Je pense donc qu’il nous faut bâtir un nouveau discours européen, refonder l’Europe sur une vision politique élargie avec 4 piliers : la préférence communautaire, le maintien d’un haut niveau de protection sociale, le redéveloppement de l’Europe centrale et orientale, et enfin une intervention et une solidarité vraie avec les pays étrangers proches, notamment l’Afrique pour limiter l’immigration.

Ensuite, débarrasser l’Europe de tous les oripeaux supranationaux qu’elle peut avoir, et quand on a des politiques intégrées, il faut qu’elles génèrent des plus-values, je pense notamment à la recherche pour laquelle il peut y avoir un véritable enjeu, l’aéronautique ou la politique agricole.

AK : Toujours à propos de l’Europe, que pensez-vous de la proposition d’Alain Juppé de faire liste commune avec LREM d’Emmanuel Macron pour les prochaines élections du Parlement européen ?

C’est une excellente idée, car elle va permettre de clarifier le débat sur l’Europe.

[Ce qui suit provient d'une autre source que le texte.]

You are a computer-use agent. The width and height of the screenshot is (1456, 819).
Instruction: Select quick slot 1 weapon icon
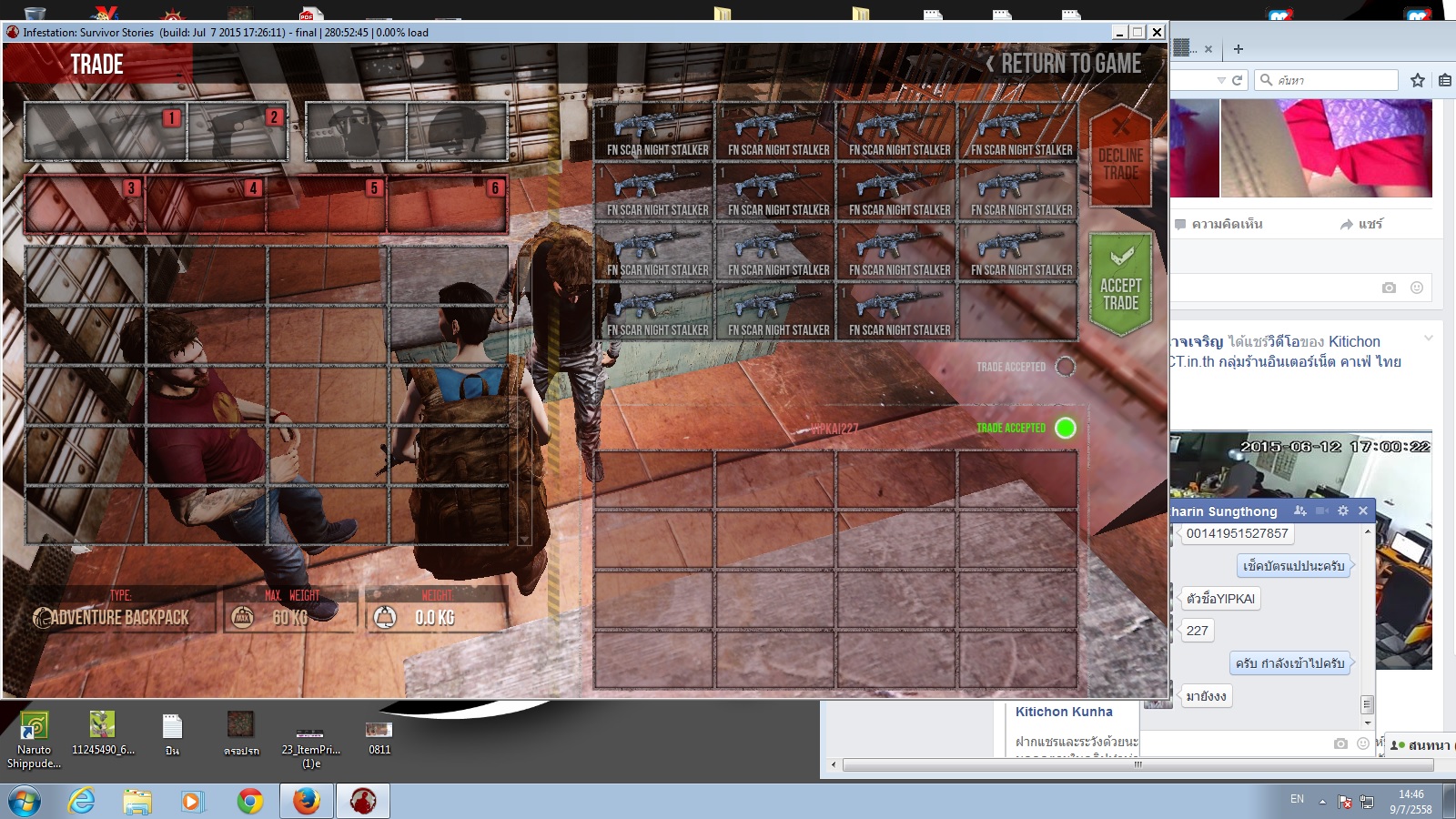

Si, dans ce contexte, Alain Juppé quitte LR, cela permettra aux Républicains de présenter une liste qui défendra la souveraineté et l’Europe des nations, et pourquoi pas tendre la main aux républicains de l’autre rive en fonction des conditions dans lesquelles pourra s’organiser le débat. Si nous partons sur un débat trans-partisan où portant sur l’uniformisation sociale et fiscale, il nous faudra de notre côté regrouper des forces qui veulent défendre la République et la Nation.

AK : Une dernière question relative à l’un des thèmes majeurs du gaullisme : la « participation ». L’objectif du Général était d’intégrer les salariés dans l’entreprises et d’en faire des actionnaires afin d’effectuer un réel partage des fruits et des responsabilités. Quel est votre vision sur ce sujet ?

JA : Comment y parvenir ? Charles de Gaulle, Président pendant 10 n’a pas réussi à y parvenir totalement. Il s’est heurté à des clans disparates qui se sont unis contre ce projet.

Aujourd’hui, dans une économie mondialisée, avec des entreprises où il y a beaucoup de capitaux étrangers, face à une Europe qui épouse l’ultralibéralisme, il ne faut pas envoyer un signal trop fort. Il desservirait la cause. Il nous faut donc avoir une réflexion, non pas sur l’objectif, mais sur la méthode. Comment peut-on y aller ? Il nous faut avancer pas à pas. Dans le cas contraire nous aurions des oppositions très fermes.